Bobby Deol wants to redeem himself. His macho posturing and brainless choices in films having been increasingly shunned by the audiences, he has started on a path where he is making an effort to be a quality actor. Taking a leaf from brother Abhay's book, he is signing up for offbeat and unique directors with interesting projects. Nanhe Jaisalmer, I am told was a step in the right direction.
Chamku, written and directed by Kabeer Kaushik, the man behind the superlative procedural Saher, is meant to be another step on the path to redemption in asking for our forgiveness for Bichhoo. Unfortunately for poor Bobby, this is not that film.
Time will tell if Chamku becomes a cult film with a steady following, because it certainly has a sense of brooding intelligence apparent. Scratching beneath the surface, though, brings to light a film completely stuck in a time when violence and bad dialogue was what it took to be a hit. Where pandering to the front benchers was the norm, and any sense of intelligent narrative was scoffed at.

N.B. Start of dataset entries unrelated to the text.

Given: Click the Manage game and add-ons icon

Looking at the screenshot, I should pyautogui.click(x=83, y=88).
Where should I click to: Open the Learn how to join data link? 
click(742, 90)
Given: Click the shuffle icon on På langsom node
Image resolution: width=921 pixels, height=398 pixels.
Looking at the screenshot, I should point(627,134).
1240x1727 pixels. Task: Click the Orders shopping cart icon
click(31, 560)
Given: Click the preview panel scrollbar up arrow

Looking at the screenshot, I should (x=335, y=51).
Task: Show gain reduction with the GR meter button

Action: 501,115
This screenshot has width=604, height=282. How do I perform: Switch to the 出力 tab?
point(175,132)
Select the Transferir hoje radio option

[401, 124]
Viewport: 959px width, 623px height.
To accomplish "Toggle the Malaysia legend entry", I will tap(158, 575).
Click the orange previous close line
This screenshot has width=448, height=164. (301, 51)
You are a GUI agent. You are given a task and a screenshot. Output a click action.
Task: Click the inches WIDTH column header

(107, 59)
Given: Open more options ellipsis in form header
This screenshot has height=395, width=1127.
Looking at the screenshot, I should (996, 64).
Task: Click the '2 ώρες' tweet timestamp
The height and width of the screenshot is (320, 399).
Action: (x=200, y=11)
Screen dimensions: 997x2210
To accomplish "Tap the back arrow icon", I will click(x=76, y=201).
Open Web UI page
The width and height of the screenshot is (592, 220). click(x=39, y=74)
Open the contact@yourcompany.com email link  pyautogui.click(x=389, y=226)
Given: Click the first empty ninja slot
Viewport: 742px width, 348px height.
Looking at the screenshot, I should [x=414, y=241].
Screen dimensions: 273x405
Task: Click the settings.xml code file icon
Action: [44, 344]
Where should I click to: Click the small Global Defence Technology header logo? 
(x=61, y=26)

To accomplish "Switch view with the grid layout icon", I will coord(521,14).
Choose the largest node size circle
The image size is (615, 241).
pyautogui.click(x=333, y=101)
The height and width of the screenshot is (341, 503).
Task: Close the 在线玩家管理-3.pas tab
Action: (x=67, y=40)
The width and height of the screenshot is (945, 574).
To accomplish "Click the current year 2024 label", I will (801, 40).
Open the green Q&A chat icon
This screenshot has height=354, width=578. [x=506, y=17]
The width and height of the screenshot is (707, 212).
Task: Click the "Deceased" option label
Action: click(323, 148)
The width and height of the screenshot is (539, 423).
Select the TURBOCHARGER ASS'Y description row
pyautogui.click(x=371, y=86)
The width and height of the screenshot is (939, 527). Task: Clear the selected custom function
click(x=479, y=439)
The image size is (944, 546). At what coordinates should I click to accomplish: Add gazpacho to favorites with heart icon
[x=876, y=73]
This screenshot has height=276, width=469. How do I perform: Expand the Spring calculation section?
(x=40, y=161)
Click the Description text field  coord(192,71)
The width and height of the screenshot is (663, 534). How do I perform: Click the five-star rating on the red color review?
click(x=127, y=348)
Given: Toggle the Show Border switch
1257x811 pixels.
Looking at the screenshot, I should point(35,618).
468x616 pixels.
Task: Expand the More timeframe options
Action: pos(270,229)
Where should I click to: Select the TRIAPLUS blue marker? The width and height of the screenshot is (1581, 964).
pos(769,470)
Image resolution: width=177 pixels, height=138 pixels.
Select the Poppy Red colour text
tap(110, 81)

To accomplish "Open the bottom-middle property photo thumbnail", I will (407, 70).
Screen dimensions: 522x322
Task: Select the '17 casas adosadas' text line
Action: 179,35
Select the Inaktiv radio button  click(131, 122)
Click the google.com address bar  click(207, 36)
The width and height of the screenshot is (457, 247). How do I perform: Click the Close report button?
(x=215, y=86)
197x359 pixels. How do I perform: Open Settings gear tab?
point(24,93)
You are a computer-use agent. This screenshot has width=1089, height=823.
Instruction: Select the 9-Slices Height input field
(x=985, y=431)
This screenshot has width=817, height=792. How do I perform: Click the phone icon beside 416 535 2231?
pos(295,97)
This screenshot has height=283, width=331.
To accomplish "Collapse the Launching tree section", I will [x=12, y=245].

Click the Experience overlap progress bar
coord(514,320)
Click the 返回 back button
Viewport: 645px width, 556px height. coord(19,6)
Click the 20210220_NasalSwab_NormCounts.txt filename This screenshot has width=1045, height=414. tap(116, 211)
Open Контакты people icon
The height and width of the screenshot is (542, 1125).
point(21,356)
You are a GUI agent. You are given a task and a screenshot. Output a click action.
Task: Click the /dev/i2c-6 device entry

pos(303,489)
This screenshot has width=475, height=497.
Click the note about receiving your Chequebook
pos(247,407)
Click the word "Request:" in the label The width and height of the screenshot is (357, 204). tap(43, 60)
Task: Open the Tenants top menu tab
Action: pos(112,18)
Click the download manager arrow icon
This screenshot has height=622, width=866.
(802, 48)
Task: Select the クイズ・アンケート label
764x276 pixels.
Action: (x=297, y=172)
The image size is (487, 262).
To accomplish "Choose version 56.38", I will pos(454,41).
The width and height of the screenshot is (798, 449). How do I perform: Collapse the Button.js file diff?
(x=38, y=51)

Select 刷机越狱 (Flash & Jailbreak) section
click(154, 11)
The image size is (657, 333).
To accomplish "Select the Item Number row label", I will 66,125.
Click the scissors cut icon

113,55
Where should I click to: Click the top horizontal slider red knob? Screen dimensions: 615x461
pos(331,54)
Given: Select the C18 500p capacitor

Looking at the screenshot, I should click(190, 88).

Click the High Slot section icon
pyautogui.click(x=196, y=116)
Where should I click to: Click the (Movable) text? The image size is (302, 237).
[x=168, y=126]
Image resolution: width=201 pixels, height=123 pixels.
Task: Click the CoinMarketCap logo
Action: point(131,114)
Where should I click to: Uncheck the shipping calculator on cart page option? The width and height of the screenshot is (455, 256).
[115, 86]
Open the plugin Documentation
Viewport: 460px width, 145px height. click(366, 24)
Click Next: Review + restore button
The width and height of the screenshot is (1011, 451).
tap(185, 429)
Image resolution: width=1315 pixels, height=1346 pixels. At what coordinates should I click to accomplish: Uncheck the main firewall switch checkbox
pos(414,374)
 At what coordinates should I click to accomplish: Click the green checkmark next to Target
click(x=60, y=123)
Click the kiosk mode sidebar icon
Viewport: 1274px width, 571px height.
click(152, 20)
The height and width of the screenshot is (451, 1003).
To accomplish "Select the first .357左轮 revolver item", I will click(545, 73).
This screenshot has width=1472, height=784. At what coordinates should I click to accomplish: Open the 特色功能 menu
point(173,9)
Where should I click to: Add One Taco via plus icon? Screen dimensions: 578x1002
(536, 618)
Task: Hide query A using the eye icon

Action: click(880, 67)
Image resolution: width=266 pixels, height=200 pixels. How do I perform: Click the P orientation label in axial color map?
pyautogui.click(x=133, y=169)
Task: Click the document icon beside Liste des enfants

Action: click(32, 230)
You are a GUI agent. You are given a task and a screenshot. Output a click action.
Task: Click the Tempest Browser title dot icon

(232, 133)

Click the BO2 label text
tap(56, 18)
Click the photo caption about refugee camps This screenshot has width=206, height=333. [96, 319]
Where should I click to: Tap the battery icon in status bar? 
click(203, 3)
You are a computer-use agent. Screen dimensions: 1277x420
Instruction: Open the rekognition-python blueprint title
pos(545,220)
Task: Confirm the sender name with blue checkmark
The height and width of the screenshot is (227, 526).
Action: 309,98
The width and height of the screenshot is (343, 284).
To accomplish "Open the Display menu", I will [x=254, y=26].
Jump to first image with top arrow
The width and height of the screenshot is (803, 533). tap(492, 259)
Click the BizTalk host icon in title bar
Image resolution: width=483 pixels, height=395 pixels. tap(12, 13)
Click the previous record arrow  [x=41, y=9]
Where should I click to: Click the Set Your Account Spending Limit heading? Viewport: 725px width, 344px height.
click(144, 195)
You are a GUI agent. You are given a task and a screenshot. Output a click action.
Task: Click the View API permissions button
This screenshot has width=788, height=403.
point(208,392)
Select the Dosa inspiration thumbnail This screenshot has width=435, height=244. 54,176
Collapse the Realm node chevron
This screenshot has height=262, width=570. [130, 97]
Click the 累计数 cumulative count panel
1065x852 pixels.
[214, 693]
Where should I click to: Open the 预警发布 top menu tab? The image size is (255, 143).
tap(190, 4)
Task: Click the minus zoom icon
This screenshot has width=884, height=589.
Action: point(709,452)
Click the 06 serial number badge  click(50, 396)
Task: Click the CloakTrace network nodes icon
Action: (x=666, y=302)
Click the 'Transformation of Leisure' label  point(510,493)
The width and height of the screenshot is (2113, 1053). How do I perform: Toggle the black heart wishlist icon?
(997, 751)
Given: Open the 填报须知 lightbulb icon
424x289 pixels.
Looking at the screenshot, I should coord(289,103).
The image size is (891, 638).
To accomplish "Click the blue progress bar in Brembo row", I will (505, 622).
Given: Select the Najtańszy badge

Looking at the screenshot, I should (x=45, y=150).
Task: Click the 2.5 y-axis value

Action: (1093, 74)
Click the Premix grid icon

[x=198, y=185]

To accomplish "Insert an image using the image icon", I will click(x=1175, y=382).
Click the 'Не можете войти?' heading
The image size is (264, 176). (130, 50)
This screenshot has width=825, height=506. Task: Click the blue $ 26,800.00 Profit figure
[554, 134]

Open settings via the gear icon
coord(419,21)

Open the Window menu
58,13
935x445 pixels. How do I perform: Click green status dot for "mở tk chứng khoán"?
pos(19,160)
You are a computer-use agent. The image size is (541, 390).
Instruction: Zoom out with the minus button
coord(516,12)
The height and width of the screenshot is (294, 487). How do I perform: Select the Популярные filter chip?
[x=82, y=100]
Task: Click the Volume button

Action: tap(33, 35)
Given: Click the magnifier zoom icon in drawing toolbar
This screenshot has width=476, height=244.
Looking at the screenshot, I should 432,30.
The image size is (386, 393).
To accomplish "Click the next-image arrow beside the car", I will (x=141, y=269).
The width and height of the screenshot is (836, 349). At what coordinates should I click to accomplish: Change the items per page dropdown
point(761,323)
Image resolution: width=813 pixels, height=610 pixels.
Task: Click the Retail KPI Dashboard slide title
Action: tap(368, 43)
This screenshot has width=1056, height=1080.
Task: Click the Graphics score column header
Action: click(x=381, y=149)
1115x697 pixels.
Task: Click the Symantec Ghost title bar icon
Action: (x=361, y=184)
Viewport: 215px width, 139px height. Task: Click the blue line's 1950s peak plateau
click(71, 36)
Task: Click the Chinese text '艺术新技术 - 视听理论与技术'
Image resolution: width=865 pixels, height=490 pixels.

Chamku is a movie that fails in creating an atmosphere, thereby laying waste any subtext that may have been there on paper. The inclusion of crowd-pleasing moments and item numbers does not bode well for a film that was meant to be a study of the internal conflict of men of violence.
The simple, rote story is symptomatic of the larger problem evident with Chamku - an unhealthy fixation with formula. Revenge sagas, one thought, had been left behind. Well, it is fairly more original than that - Chamku is the son of a farmer killed by an evil Thakur, and raised by Naxalites in Bihar. When the police capture him and his friends, he is taken in a covert government operation to kill enemies of the state. Chamku goes through the motions killing everyone he is ordered to. Complications arise when his girlfriend gets pregnant, and when he meets the Thakur again.
See? Interesting. Yet the film leaves that entire plot behind and plows through on the revenge angle solely and relentlessly, possibly in order to focus on Bobby The Hero as opposed to the actor. All the scope he might have had to emote goes right out the window with one fell swoop of the magic decision to eschew all narrative for gunfights.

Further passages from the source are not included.